### WHAT NEEDS TO BE DONE
Omit all pictures and transcribe only the lines in the entries below that run from the line with "Image resolution: width=1000" through the line with "This screenshot has width=684, height=429.".
-------- MATERIAL PROVIDED
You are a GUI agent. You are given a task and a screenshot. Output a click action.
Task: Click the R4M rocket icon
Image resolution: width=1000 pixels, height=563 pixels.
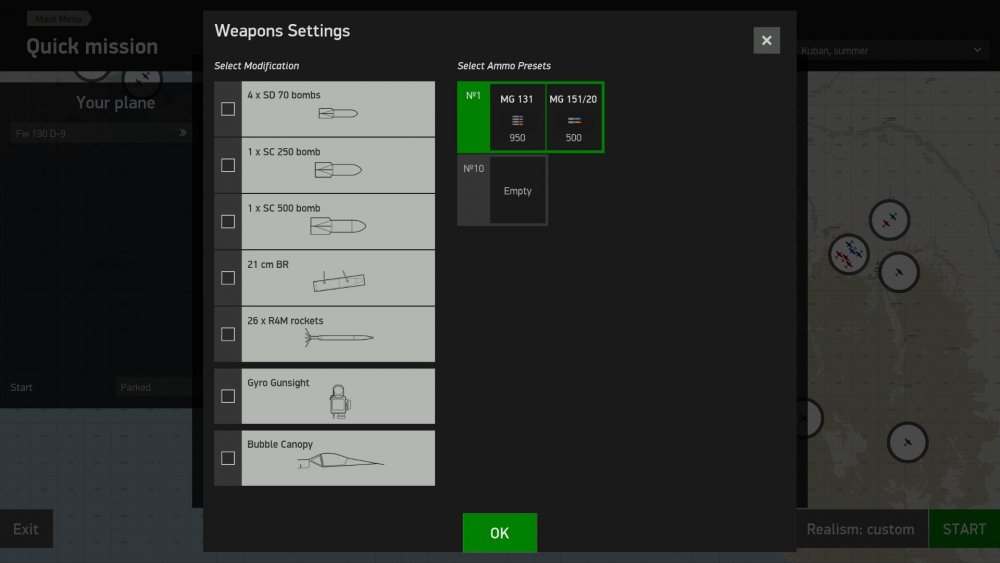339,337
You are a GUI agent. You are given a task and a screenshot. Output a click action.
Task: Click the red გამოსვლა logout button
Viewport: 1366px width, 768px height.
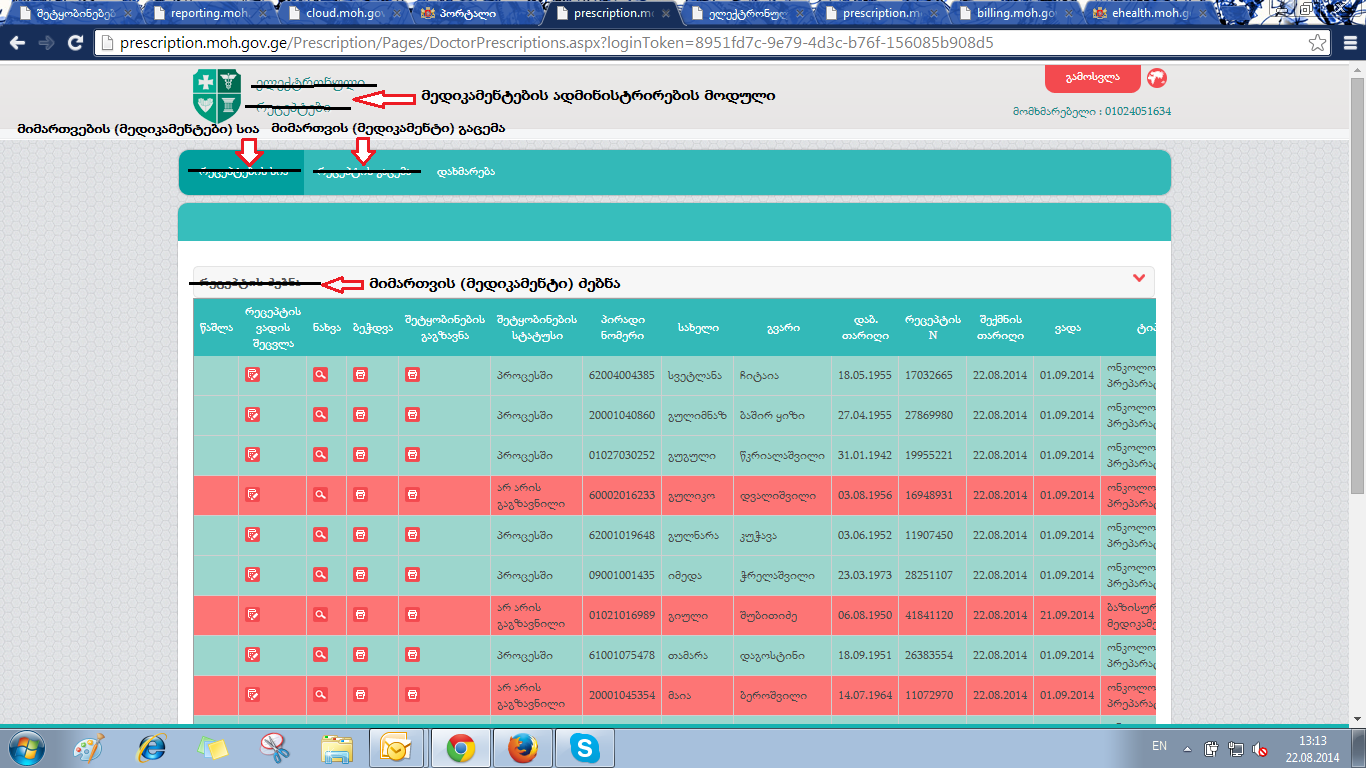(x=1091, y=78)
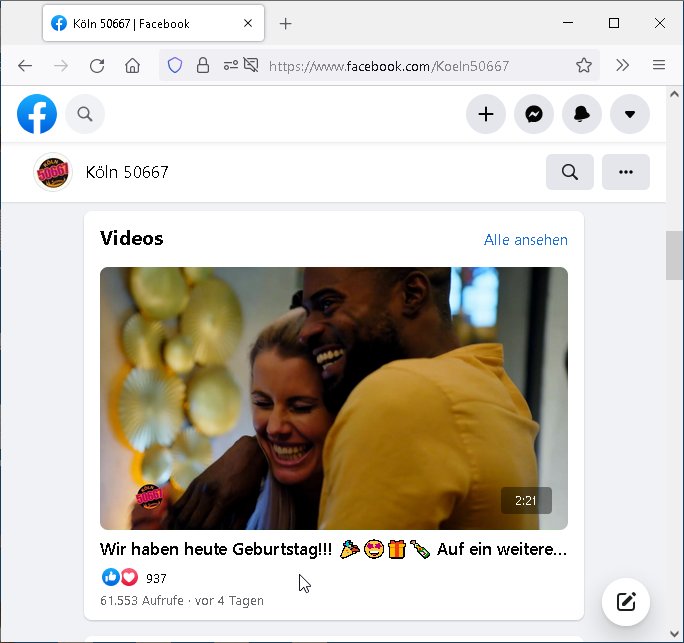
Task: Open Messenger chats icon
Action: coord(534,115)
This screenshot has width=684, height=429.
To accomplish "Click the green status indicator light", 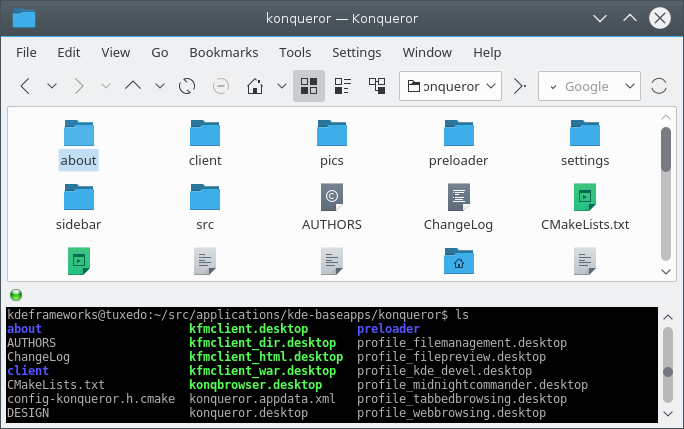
----------------
### SOLUTION
Image resolution: width=1000 pixels, height=563 pixels.
339,337
You are a GUI agent. You are given a task and a screenshot. Output a click action.
Task: Click the red გამოსვლა logout button
Viewport: 1366px width, 768px height.
(x=1091, y=78)
Task: Open Messenger chats icon
Action: coord(534,115)
This screenshot has width=684, height=429.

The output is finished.